### PROBLEM
Convert every line of the records below into a JSON list of strings, one string per line, with blank lines omitted. Leave the pictures out of the list.

### RECORDS FOR THE EXERCISE
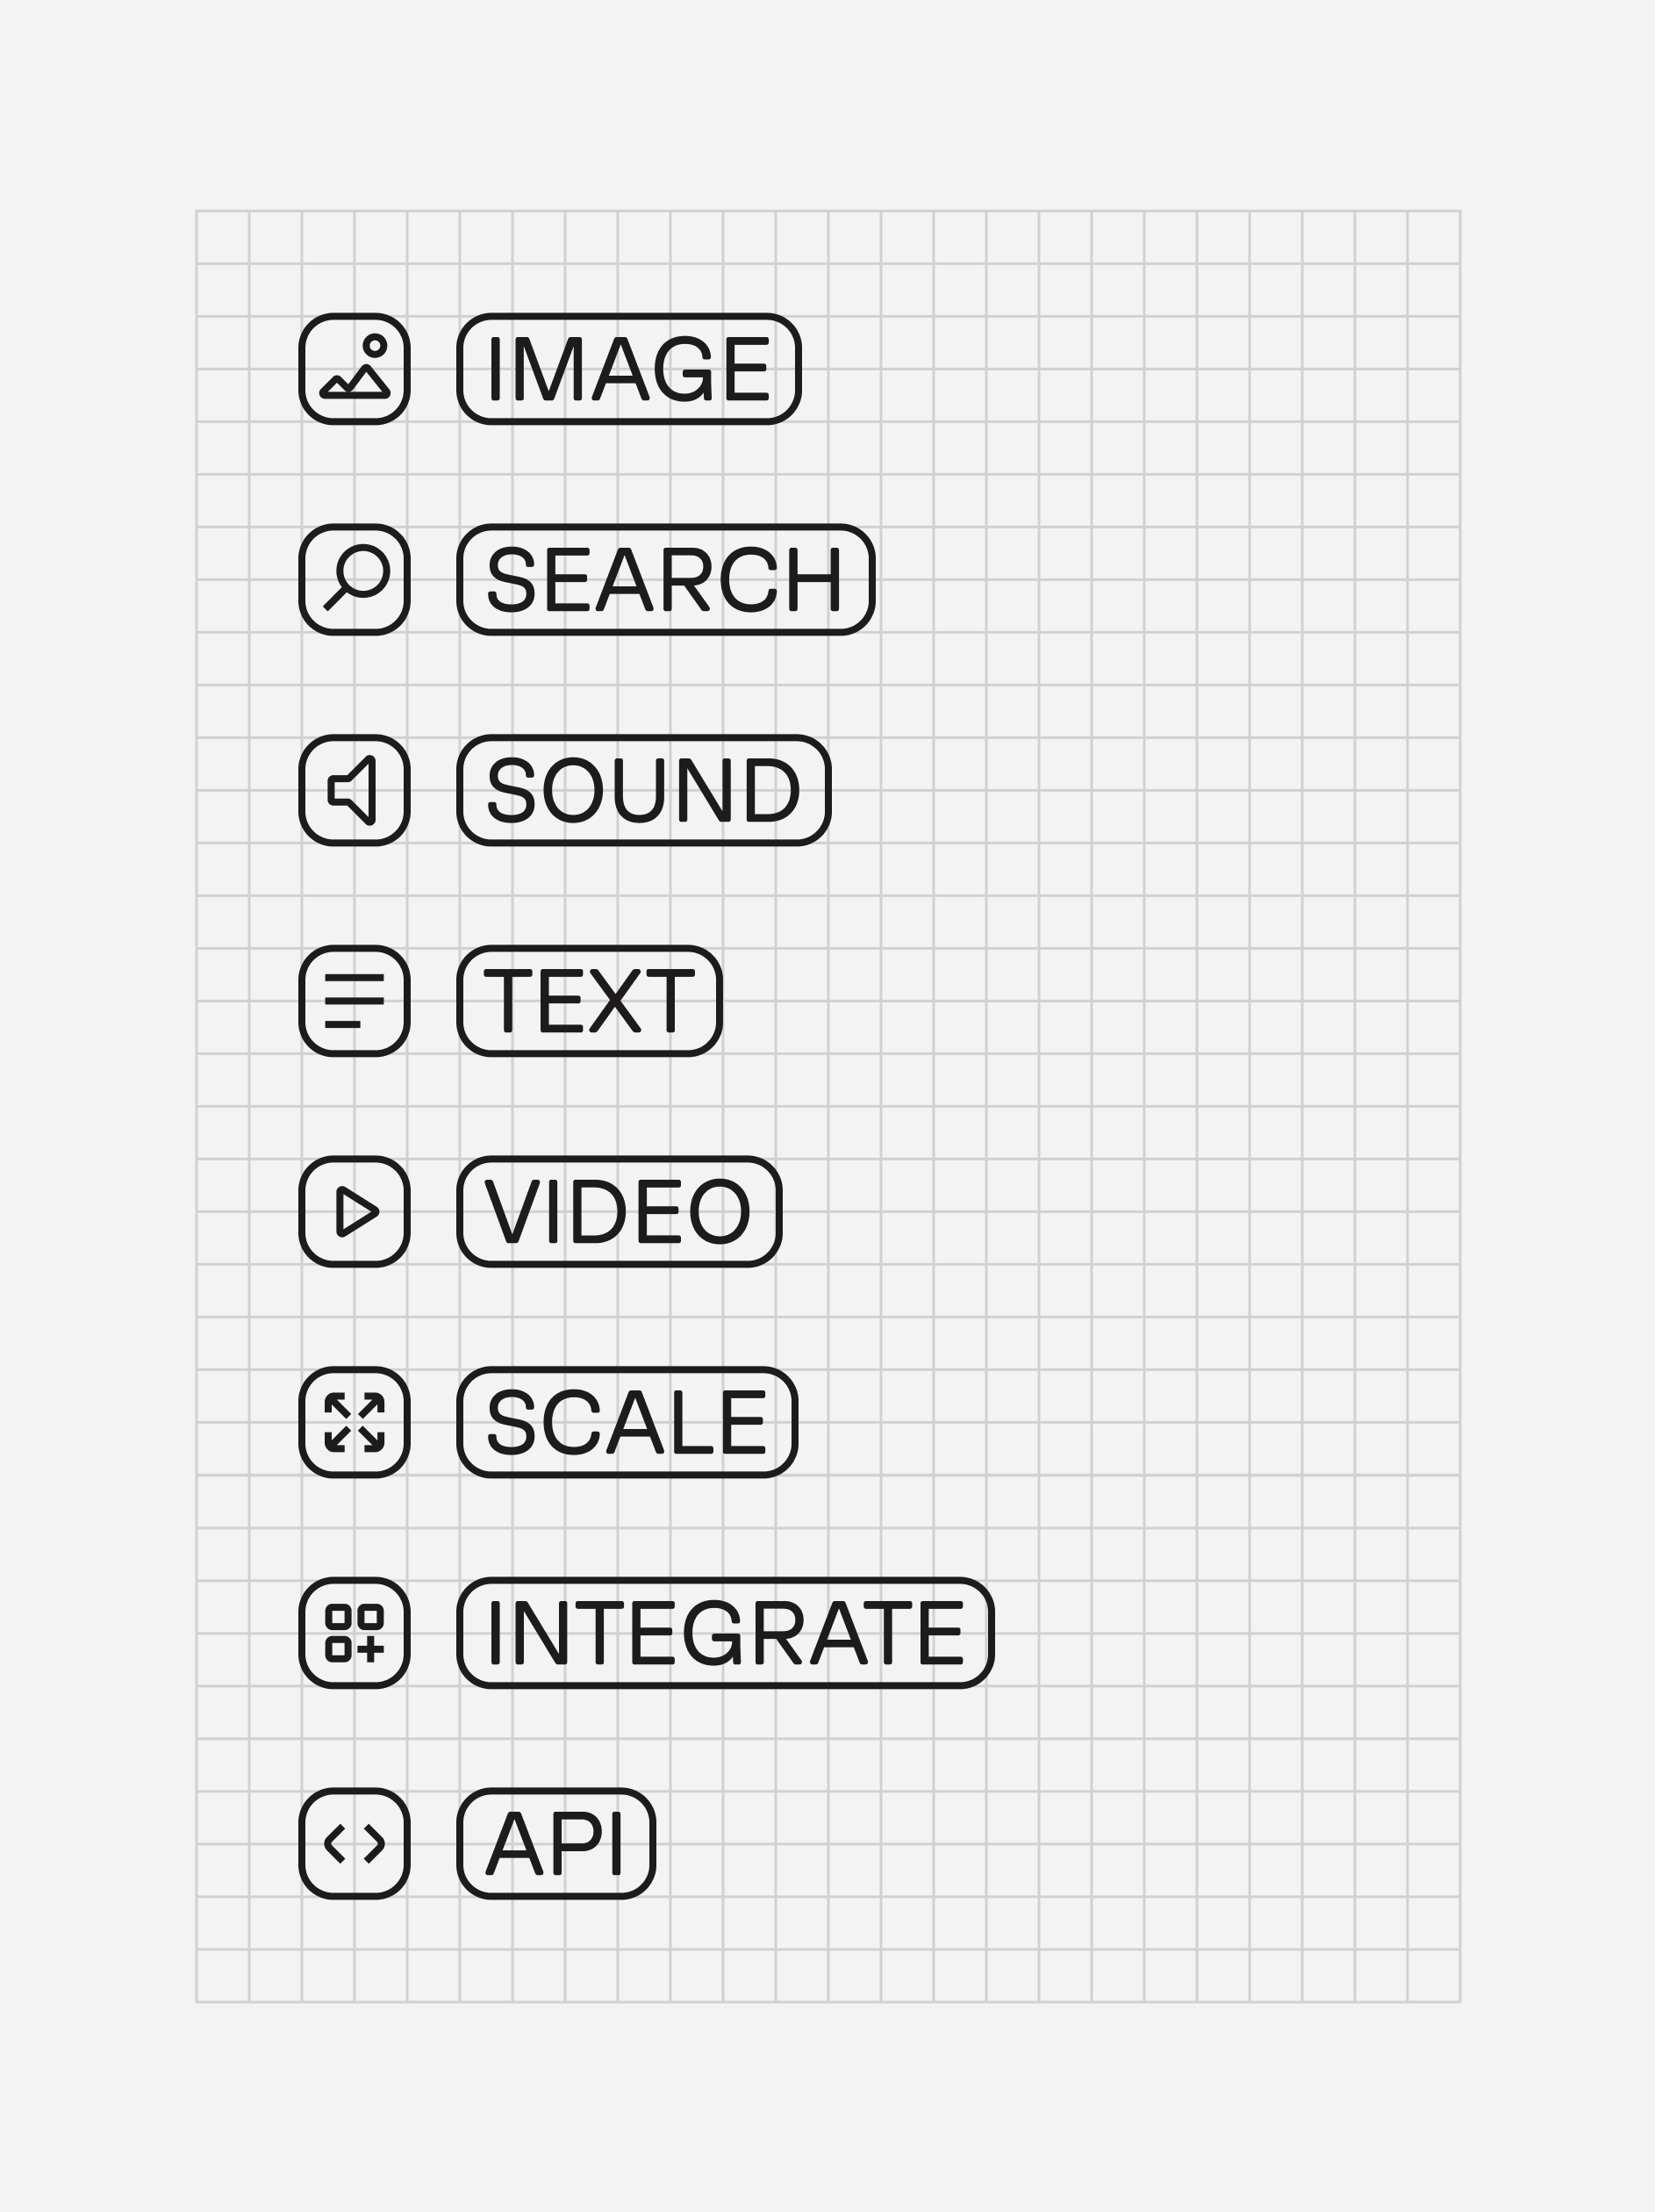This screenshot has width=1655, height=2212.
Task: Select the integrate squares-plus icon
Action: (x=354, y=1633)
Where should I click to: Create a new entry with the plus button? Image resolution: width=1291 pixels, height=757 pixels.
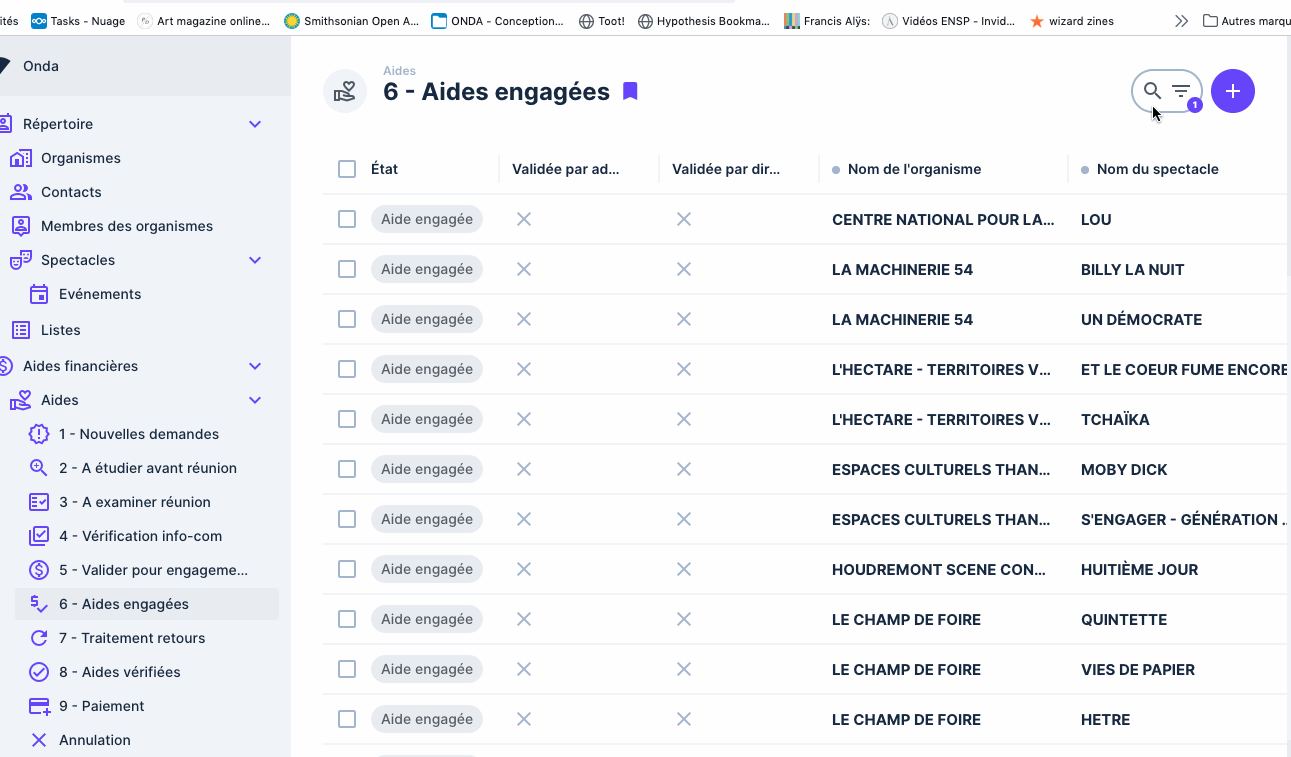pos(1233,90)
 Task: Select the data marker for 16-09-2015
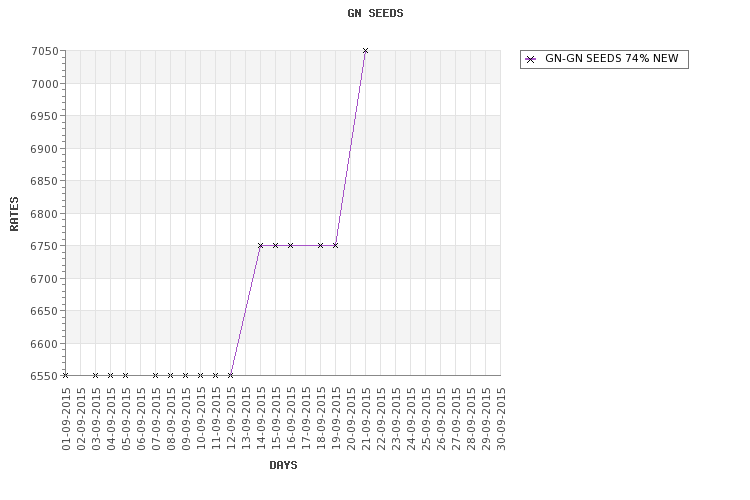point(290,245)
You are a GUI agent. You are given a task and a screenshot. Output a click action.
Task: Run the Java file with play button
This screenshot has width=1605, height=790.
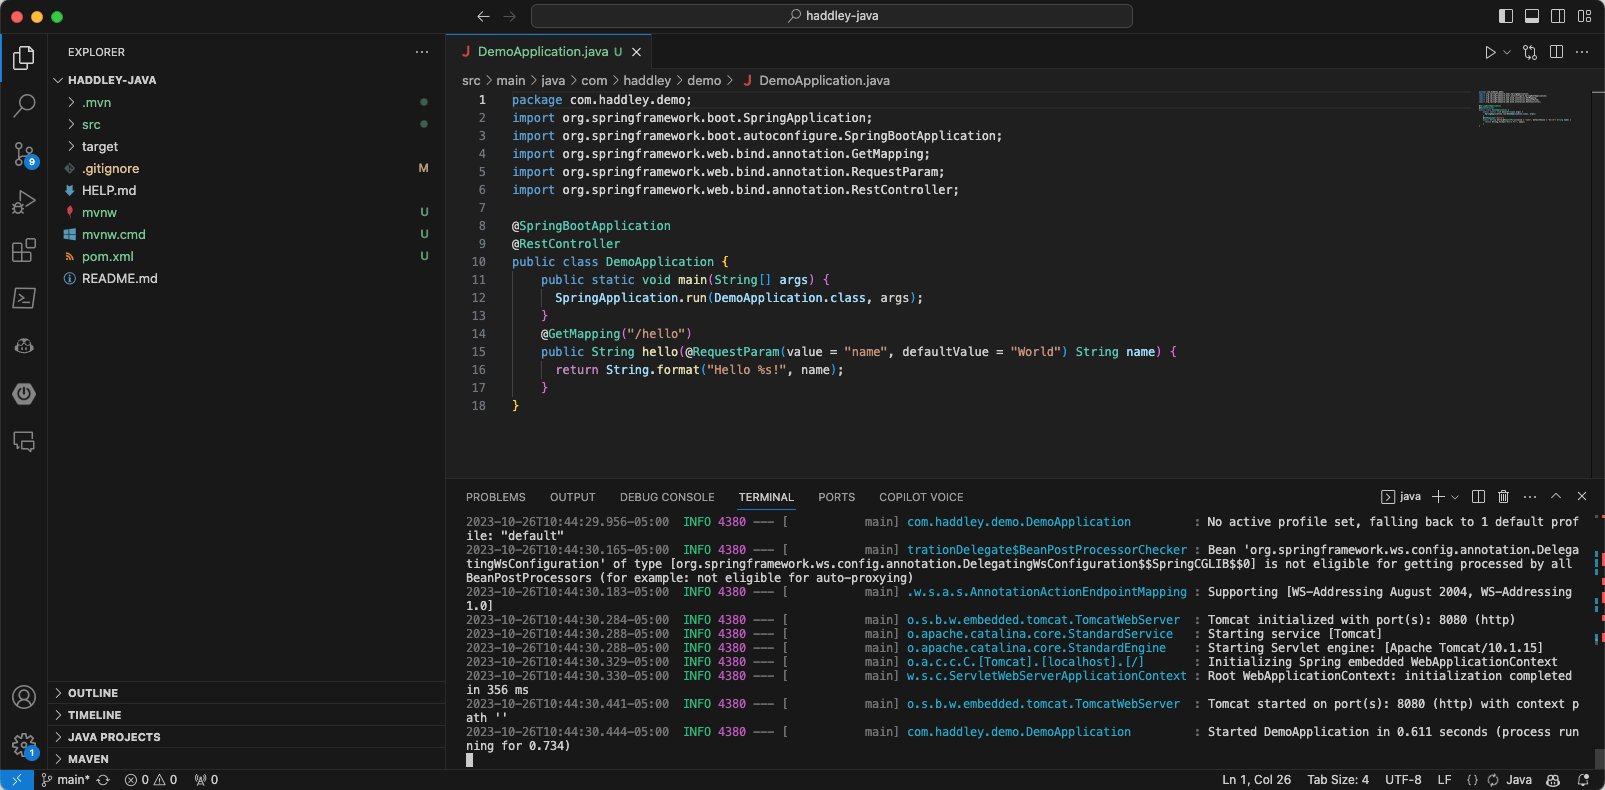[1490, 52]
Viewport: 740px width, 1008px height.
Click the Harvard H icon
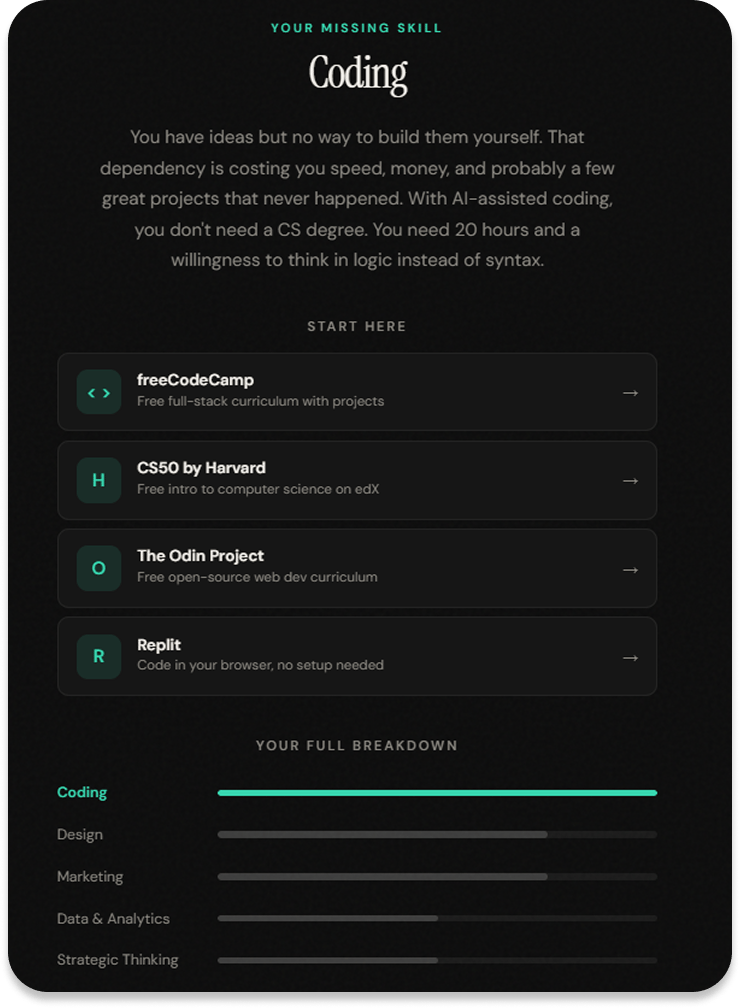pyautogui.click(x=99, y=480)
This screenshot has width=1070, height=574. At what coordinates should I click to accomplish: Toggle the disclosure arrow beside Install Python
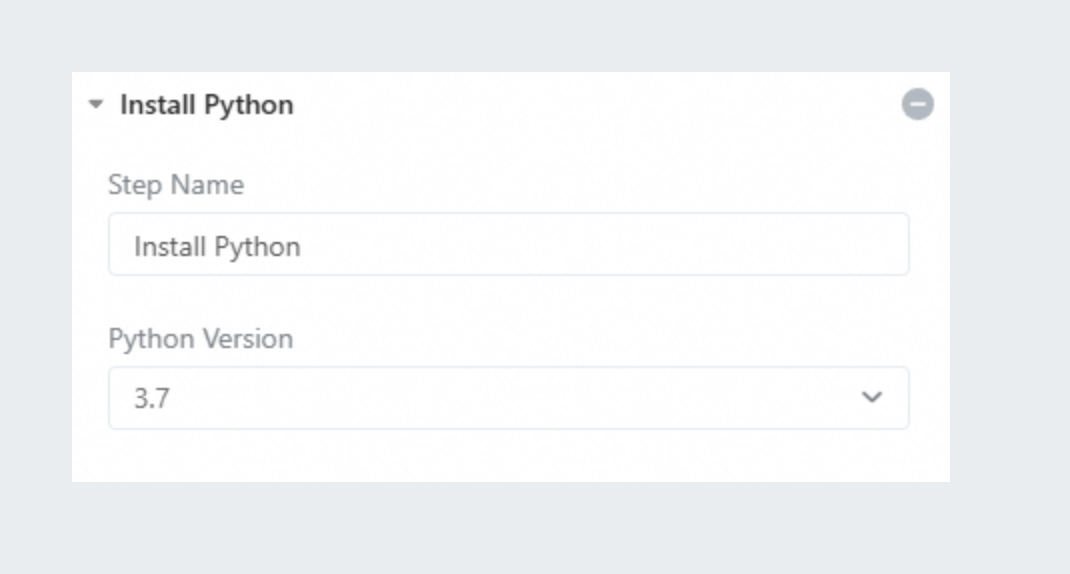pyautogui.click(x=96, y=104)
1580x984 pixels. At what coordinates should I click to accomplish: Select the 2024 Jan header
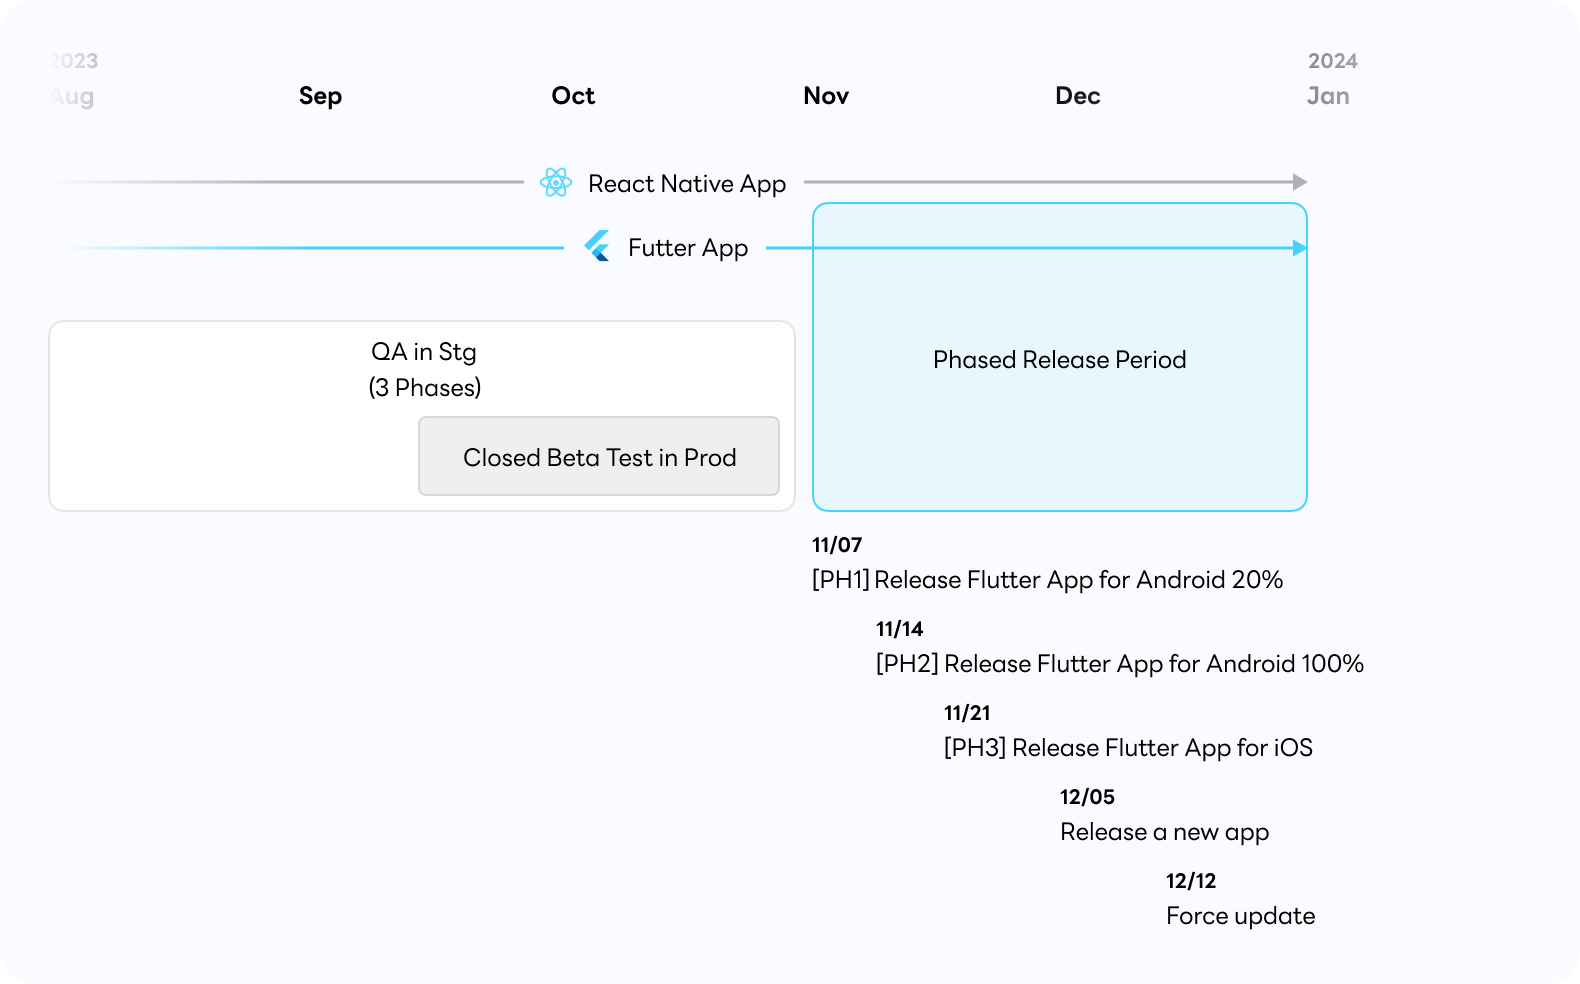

### TASK SOLUTION
[
  "This screenshot has width=1655, height=2212.",
  "Task: Select the integrate squares-plus icon",
  "Action: (x=354, y=1633)",
  "Where should I click to: Create a new entry with the plus button? Image resolution: width=1291 pixels, height=757 pixels.",
  "pos(1233,90)",
  " Task: Select the data marker for 16-09-2015",
  "point(290,245)",
  "You are a GUI agent. You are given a task and a screenshot. Output a click action.",
  "Task: Run the Java file with play button",
  "This screenshot has width=1605, height=790.",
  "[1490, 52]",
  "Viewport: 740px width, 1008px height.",
  "Click the Harvard H icon",
  "pyautogui.click(x=99, y=480)",
  "This screenshot has width=1070, height=574. At what coordinates should I click to accomplish: Toggle the disclosure arrow beside Install Python",
  "pyautogui.click(x=96, y=104)",
  "1580x984 pixels. At what coordinates should I click to accomplish: Select the 2024 Jan header"
]